There’s also a long to-do list, but pretty much everything on it has to get done this week, while these goals are things I might put off in favor of the more pressing items on the list.

Monday interim goals, then: 1) One college rec. 2) Half an hour on the second book ms.  3) A ten- or fifteen-minute visit to someone’s class.

Along with the usual stuff: teaching, grading, some work on the online class, taking the Snork Maiden to pick up her new glasses and to her saxophone lesson.  (I don’t think I updated on her jazz audition, by the way.  Her band teacher let her into the jazz ensemble as a clarinet player, but says she’s not ready to play sax in jazz yet.)

Future shock, part 2

So the other part of that post is that I am also thinking about what I want my life to be like as the Snork Maiden ventures farther out into the world.  This summer, I’ll drop her off at her two-week program and, most likely, make my way (with one or two stops with friends) to where Stubb will be wrapping up his out-of-town gig.  We’re planning to drive home from there and have a few days on our own, reminiscent of a long drive we did twenty-something summers ago.

One thing I might like to do, eventually, is sell the house.  I like our neighborhood and our location, but I’m not crazy about home ownership.  I think Stubb feels more or less the same.  On the other hand, it is a good size for us, and won’t feel too big for just the two of us.  We are currently getting dicked around (I am starting to realize) while refinancing, and I hate owing a big bank a huge amount of money.

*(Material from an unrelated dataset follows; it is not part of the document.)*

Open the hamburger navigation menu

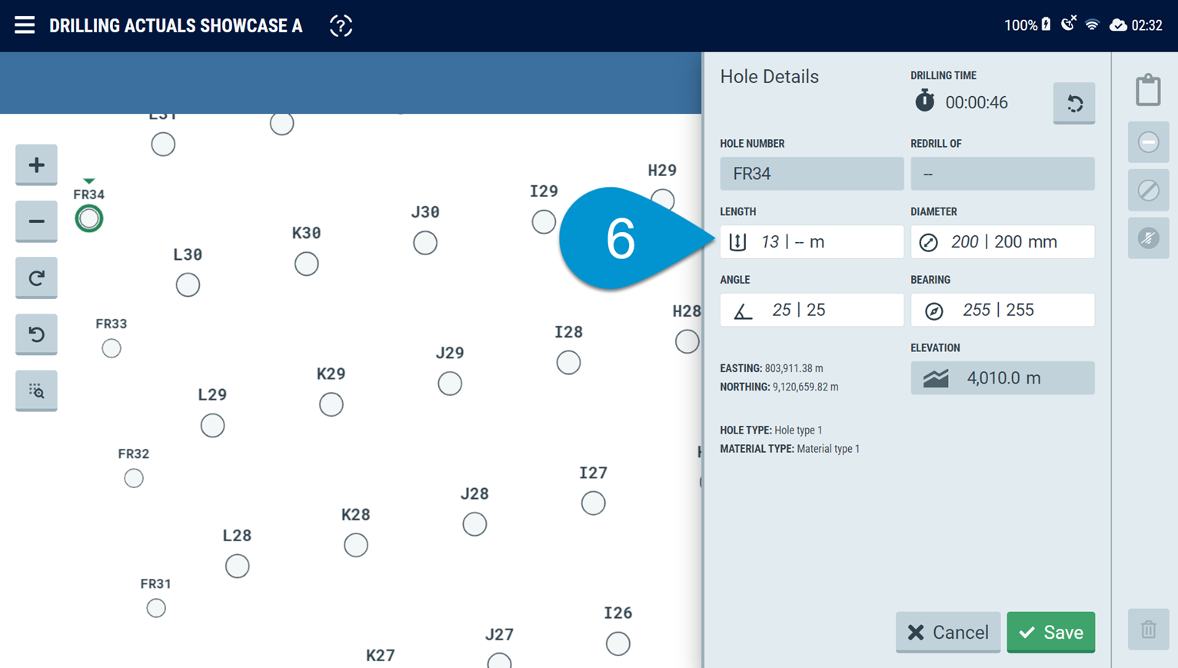coord(25,24)
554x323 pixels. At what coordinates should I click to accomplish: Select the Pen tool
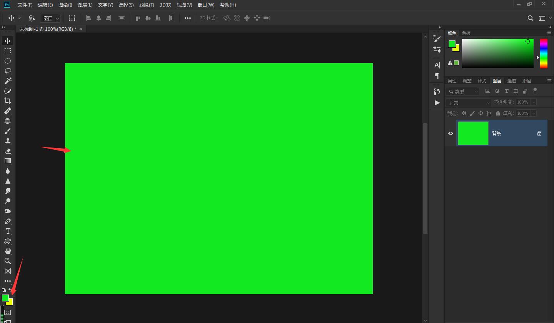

think I’ll want to keep working at SA, although my chair at NLNRU has said several times that I should come back when the Snork Maiden graduates, and get the tuition break if she goes to NLNRU or to another school in its tuition-exchange consortium.  It’s certainly another reason (besides liking a lot of the people) to stay in friendly contact with the program there.

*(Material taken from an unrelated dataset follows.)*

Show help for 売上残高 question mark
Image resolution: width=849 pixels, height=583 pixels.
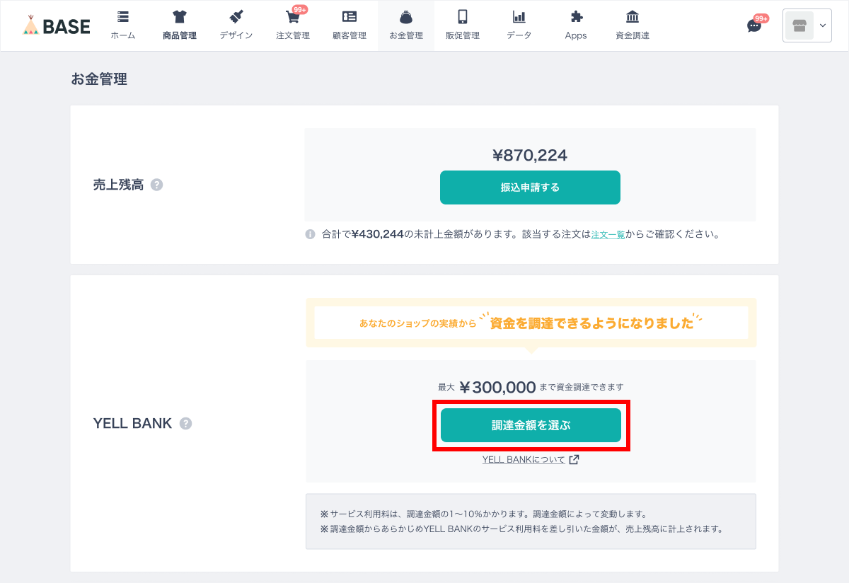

I’m going to be mentoring a couple of students in a low-residency MFA program this fall, just working with them one-on-one.  I’ll be curious to see whether I like that or not, and whether that turns out to be part of my work over the next few years.

Today I got a very nice email from an editor I sent the ms. to back in January (here).  It’s a big press, one I didn’t expect to pick up the book, and they didn’t–but it was a helpful letter nonetheless, and it also expressed a continuing interest in the work that I think is real.

The email helped me see, actually, something that is out of place about the book, something I might actually be able to fix.  I will be thinking about it this summer.

Because in the shorter term, no matter what else happens, I really do want this book out in the world!